• [Exercise directions]
Report every line in the records below that holds the word "second".

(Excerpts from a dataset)
- - - - - - -

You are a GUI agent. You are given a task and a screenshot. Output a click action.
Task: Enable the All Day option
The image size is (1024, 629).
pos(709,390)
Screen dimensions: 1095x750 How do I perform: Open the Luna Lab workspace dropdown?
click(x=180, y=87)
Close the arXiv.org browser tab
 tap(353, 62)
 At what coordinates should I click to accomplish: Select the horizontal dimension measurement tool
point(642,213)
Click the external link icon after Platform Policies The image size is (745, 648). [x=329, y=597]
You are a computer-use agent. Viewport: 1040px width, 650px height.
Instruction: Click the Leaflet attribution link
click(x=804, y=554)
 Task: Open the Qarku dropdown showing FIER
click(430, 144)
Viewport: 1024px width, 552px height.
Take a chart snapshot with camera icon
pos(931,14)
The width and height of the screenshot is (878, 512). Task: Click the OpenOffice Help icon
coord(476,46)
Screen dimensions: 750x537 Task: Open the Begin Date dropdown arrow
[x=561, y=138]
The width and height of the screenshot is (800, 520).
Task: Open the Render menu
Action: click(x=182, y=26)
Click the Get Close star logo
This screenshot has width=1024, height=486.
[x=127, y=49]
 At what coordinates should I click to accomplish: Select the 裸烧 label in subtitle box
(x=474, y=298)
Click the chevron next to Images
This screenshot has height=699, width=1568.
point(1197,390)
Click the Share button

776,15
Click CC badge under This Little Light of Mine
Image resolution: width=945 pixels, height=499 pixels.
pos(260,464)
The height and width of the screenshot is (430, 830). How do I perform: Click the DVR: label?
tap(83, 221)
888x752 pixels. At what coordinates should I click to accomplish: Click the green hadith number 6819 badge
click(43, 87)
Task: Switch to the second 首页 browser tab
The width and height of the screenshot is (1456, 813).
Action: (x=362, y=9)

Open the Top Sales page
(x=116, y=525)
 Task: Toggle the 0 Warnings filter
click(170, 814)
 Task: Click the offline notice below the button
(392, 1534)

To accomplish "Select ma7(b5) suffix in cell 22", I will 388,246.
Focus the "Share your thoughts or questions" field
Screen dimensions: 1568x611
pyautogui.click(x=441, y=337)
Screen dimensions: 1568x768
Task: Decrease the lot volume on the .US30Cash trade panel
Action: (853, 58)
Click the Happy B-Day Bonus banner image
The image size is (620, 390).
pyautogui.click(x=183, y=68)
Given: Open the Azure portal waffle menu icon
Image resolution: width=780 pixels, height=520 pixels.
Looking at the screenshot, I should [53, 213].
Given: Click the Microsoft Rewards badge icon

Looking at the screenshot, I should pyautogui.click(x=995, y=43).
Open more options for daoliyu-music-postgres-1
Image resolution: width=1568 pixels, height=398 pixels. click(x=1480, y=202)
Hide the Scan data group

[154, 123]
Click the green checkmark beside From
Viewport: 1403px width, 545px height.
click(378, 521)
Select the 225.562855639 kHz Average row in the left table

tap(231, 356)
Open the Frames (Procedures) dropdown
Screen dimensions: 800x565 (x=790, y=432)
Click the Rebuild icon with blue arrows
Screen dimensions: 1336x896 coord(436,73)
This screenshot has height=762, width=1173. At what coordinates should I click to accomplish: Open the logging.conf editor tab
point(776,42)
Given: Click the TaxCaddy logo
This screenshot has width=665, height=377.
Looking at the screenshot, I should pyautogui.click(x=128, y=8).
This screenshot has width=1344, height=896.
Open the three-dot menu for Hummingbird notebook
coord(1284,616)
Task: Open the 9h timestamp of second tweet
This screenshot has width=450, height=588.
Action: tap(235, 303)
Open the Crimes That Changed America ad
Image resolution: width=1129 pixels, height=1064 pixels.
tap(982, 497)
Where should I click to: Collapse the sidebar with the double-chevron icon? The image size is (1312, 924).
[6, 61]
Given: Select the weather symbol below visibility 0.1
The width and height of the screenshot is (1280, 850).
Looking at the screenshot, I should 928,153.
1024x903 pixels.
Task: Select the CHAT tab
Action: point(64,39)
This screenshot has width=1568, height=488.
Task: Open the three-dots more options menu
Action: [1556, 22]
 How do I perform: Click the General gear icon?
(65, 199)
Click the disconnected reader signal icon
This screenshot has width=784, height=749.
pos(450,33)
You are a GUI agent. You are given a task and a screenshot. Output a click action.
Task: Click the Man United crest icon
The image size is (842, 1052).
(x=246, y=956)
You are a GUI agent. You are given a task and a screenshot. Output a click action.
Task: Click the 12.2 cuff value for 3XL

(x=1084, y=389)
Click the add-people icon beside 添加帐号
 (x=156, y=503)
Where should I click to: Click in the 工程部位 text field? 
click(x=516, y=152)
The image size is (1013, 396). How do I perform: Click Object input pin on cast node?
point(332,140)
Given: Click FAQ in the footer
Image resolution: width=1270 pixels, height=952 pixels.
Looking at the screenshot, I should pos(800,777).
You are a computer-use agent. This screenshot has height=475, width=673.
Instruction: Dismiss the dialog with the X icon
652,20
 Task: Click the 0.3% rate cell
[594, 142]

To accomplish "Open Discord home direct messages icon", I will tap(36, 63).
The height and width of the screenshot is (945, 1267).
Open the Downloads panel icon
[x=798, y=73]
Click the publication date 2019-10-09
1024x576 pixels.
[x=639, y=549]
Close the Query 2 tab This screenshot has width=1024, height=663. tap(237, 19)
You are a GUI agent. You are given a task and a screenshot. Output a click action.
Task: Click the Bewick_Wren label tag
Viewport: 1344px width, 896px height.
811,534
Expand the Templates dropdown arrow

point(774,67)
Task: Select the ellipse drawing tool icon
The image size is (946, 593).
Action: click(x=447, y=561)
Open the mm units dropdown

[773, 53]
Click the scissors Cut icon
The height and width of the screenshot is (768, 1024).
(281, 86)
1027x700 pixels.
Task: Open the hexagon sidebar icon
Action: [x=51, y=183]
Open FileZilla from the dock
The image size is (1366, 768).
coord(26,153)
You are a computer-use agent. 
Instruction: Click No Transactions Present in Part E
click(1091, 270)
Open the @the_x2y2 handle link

- - - - - - -

• [Finished exercise]
Task: Switch to the second 首页 browser tab
Task: Open the 9h timestamp of second tweet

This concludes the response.